However, if it's not borking your system, I can't see no harm.

If it is preventing your kernel from building, then further detective work may be required.

Just my 2 pennies worth.

----------

## krinn

my assumptions could be wrong, but for me, that's something you should dig

here what i think is going on:

kernel is telling you a direct dependency is not met (the HAS_IOMEM && BACKLIGHT_LCD_SUPPORT) and it's a dependency need by DRM_RADEON or any of the other in the list.

This mean one of this module will not work correctly because of the missing dep, so yes, it's something you should dig out, just to see who will be affect.

And for me i will gave HAS_IOMEM a real high level of priority because of the name.

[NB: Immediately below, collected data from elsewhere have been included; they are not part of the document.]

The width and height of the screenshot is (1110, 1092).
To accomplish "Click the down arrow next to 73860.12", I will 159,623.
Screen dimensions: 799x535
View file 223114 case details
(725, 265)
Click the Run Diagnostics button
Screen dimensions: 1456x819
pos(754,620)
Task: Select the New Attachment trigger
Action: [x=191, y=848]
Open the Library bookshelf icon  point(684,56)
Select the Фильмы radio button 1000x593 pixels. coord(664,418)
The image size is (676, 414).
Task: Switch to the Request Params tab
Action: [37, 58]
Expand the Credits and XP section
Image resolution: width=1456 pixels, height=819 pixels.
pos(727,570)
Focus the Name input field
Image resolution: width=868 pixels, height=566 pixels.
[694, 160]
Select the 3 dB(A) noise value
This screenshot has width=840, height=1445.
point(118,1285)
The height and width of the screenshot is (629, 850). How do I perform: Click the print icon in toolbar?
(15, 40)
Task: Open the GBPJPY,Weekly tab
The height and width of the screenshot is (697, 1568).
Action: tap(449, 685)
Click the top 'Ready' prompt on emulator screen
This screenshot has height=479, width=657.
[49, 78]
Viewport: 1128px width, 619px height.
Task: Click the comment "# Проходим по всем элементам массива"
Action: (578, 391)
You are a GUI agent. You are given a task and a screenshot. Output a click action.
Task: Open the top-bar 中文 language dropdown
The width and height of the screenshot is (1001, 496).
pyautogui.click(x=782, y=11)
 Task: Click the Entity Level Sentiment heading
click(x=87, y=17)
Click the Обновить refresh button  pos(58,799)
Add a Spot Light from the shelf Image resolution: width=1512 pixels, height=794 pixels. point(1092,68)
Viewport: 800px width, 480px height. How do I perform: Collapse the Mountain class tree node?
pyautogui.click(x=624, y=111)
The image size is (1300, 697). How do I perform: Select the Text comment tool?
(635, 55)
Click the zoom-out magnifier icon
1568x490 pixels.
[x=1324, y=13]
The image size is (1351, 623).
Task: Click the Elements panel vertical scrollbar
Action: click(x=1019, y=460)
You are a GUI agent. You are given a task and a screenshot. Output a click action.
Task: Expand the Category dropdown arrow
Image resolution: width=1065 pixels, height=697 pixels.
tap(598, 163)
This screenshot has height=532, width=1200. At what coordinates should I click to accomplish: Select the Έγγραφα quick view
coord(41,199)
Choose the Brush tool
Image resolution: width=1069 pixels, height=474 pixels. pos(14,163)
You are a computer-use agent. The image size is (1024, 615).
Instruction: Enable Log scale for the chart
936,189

And yes this could happen if one edit the kernel by hand and setting a module (to y or m), else the kernel would have gray out the option until the missing dep is met.

It could also happen if devs miss that dep relationship within the kernel, but i more doubt that

And it could happen i suppose if an indirect dep remove a direct dep and kernel have no chance to recheck it (as a stupid example: selecting DRM_RADEON, kernel select then IO_MEM, you then select KERNEL_SOMETHING and kernel unselect IO_MEM because incompatible with KERNEL_SOMETHING, leaving you with IO_MEM missing for DRM_RADEON). I'm sure not kernel have a check for that kind of indirect depency removing a direct one.

Did you select an option by hand ? (that's just to know, even you didn't it's then a bug, but it's something you should dig). There's also a high chance the kernel build will fail, a small one nothing happen and a small one (the worst case) that all build ok, but the running module will fail.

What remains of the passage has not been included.